WHAT IS EXPECTED
For this exercise, report every line of the material that includes "computer".

DATA FOR THE TASK
((

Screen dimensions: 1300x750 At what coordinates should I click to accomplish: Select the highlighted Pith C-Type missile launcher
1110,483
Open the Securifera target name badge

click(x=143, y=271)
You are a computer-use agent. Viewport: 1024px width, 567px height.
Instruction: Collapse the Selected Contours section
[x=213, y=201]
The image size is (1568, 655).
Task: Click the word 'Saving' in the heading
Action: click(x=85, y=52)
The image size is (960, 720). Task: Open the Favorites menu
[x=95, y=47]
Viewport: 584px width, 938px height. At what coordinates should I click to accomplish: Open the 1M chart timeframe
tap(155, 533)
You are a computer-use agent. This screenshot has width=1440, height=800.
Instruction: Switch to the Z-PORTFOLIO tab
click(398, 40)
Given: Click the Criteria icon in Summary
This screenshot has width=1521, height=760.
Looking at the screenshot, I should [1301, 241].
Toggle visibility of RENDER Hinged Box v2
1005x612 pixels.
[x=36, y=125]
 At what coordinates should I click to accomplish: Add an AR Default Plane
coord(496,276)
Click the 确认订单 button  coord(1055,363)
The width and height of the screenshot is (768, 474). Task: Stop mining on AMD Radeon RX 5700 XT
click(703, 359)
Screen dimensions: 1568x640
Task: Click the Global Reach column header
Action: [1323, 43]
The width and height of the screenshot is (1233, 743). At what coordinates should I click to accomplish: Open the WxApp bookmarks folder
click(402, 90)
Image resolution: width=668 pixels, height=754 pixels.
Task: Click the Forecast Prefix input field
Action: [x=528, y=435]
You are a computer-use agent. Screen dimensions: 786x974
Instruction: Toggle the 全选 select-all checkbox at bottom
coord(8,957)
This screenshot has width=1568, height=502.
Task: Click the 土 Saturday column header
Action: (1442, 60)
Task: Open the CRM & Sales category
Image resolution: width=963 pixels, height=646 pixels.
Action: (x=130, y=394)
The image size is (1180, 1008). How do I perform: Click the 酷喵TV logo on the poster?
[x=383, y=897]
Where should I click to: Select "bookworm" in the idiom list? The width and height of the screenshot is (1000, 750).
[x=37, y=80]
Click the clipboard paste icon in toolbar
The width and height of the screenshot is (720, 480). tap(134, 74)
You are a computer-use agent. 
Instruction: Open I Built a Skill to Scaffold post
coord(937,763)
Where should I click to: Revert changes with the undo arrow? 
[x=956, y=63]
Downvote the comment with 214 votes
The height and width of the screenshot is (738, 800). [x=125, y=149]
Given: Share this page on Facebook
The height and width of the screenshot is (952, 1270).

))

ANSWER SECTION
You are a computer-use agent. Viewport: 1024px width, 567px height.
You are a computer-use agent. This screenshot has width=1440, height=800.
You are a computer-use agent. Screen dimensions: 786x974
You are a computer-use agent. 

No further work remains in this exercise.